◆ **Yapılacaklar**:
- a) Metin parçasını iki cümleyle özetleyin.
- b) Metin parçasında "Bu en güzel" sözlerini içeren yerle başlayıp "mevsimine hazır mıyız?" ile biten bölümü aynen alın.

◆ **Metin parçası**:
"Teşrin ortalarına doğru saadetleri gölgelenmeye başlamıştı. Her ikisi de kendi içlerinde bu saadetin bir nevi durgunluk içinde mumyalanmayı andırdığını müphem surette duyuyorlardı.
Kanlıca kahvesinde bunları konuştular.
Bu en güzel günlerinden biri olmuştu."
***
Sabah mesaj kutumda bir arkadaşımdan gelen yukarıdaki satırları görünce, "Hah işte!" dedim içimden; "Tanpınar'ın huzursuz Huzur'unu okumak bu mevsime nasıl da yakışır..."***
Teşrin diyor ya, Tanpınar...***
Ama ben eminim...***
Biteni söyler eylül; yazın bittiğini açık açık haber verir; ama gelenin altını çizmeyecek kadar zariftir.
Yine de biliriz...
Artık hayatın ölüm karşısında saygıyla eğileceği zaman dilimine hazırlanmamız gerektiğini biliriz.
O hâlde, işte soruyorum...
Hazan mevsimine hazır mıyız?
***
MUSK'IN ZİHİN OYUNLARI
Elon Musk'ın New York'ta Türkevi'ne giriş-çıkış hâllerine dikkat etmeyen kaldı mı?

◆ **Veri kayıtları**:
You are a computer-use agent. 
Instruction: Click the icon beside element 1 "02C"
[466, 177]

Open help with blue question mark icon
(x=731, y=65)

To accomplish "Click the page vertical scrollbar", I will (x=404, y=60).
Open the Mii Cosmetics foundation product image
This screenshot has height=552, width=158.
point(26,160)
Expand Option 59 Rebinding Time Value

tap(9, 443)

---

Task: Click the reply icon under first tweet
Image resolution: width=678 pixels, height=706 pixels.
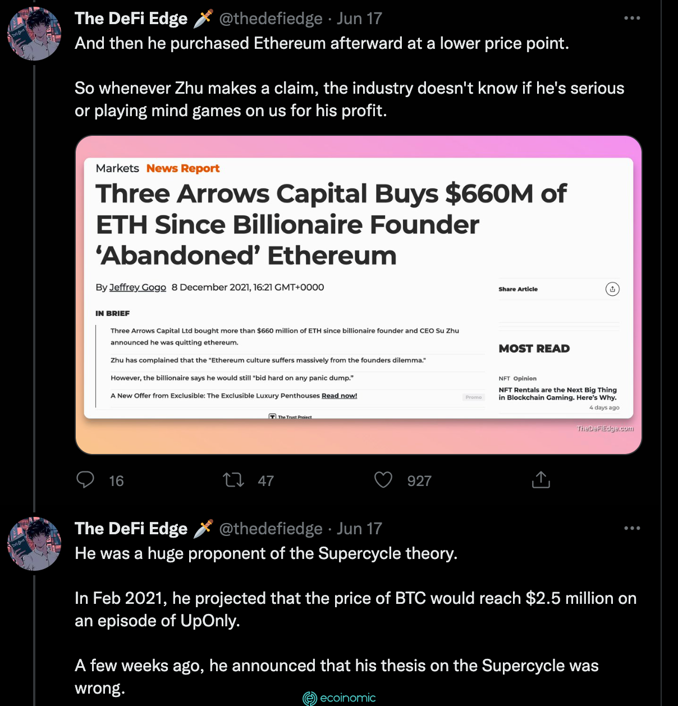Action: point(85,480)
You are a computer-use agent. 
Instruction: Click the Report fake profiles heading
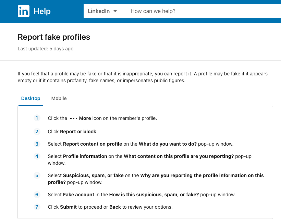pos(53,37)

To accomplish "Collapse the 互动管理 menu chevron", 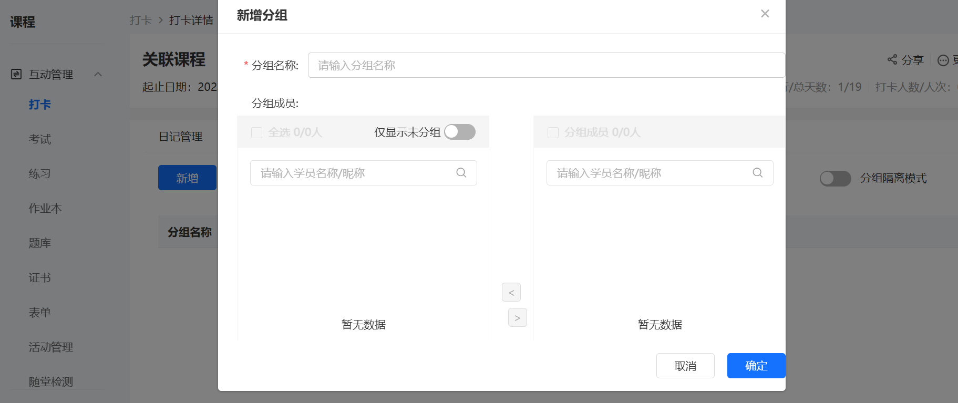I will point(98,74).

◆ **Çözümler**:
- a) Yazar, sabah mesaj kutusunda bir arkadaşından gelen satırları görünce Tanpınar'ın Huzur'unu okumanın bu mevsime çok yakıştığını düşünür. Eylülün yazın bittiğini açıkça haber verdiğini, artık hayatın ölüm karşısında saygıyla eğileceği zamana hazırlanmamız gerektiğini bildiğimizi söyler ve hazan mevsimine hazır olup olmadığımızı sorar.

- b)
Bu en güzel günlerinden biri olmuştu."
***
Sabah mesaj kutumda bir arkadaşımdan gelen yukarıdaki satırları görünce, "Hah işte!" dedim içimden; "Tanpınar'ın huzursuz Huzur'unu okumak bu mevsime nasıl da yakışır..."***
Teşrin diyor ya, Tanpınar...***
Ama ben eminim...***
Biteni söyler eylül; yazın bittiğini açık açık haber verir; ama gelenin altını çizmeyecek kadar zariftir.
Yine de biliriz...
Artık hayatın ölüm karşısında saygıyla eğileceği zaman dilimine hazırlanmamız gerektiğini biliriz.
O hâlde, işte soruyorum...
Hazan mevsimine hazır mıyız?